Around the Blogosphere…

Most Fascinating: 
The Australian Ballet with “En Pointe!” 

Most Powerful: 
Ben Moberg with “Insomniac Christians” 

“I give up on the imperative that I can reach God by my own means. I give up on all the ways I should on myself and accept that I am already accepted. There is no ladder to get me there. There is no step-by-step that will land me in God’s good graces. I am in it. I am here. I am lying in the hallowed ground of the love of God.” 

Most Encouraging: 
Sarah Hofius Hall features Rv. Bill Carter in “Jazz Belongs in Church”

“At First Presbyterian Church of Clarks Summit, Pennsylvania, jazz music empowers. It breaks through isolation, leads to reflection and encourages a spirit of community. For the last 23 years, Carter has organized a yearly jazz communion on the Sunday before Labor Day, bringing his jazz band, his congregation and visitors together. Now the nationally recognized jazz ministry is expanding to offer four jazz vespers services in the next year as a way to explore the powers of music and healing.”

Most Challenging: 
Drew Hart at The Christian Century with “Beyond a White Privilege Model”

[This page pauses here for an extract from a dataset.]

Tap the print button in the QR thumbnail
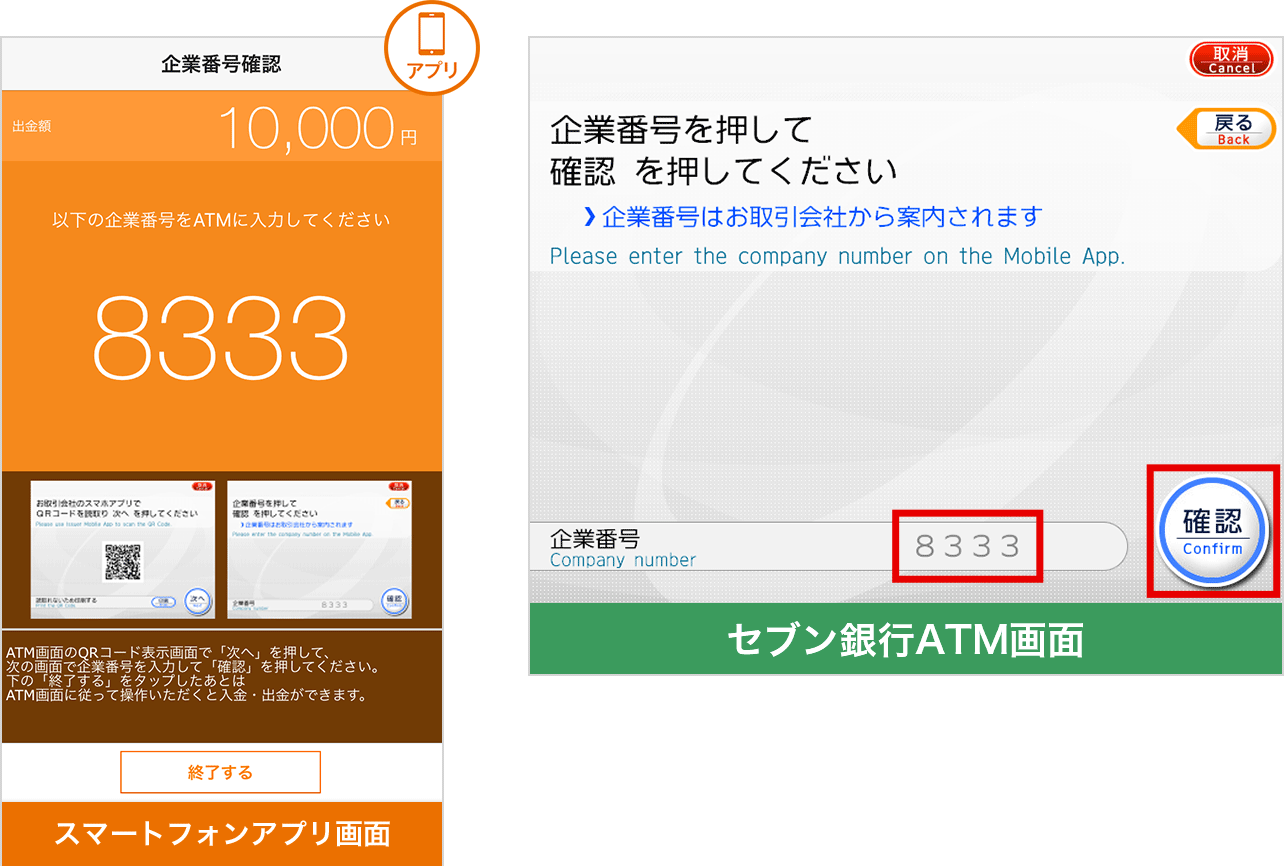1284x866 pixels. point(162,602)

“…A society dominated by white control can’t be fixed by white people taking control of the situation. The failure in the white privilege stewardship model, is that it inherently affirms and utilizes the very thing that it is called to resist and counter. If the answer to our racial problems is that white people must run things, call the shots, and be the saviors to the world, then we have missed the mark.” 

Most Insightful: 
Sandra Glahn with “’Act Like Men’: What Does Paul Mean?” 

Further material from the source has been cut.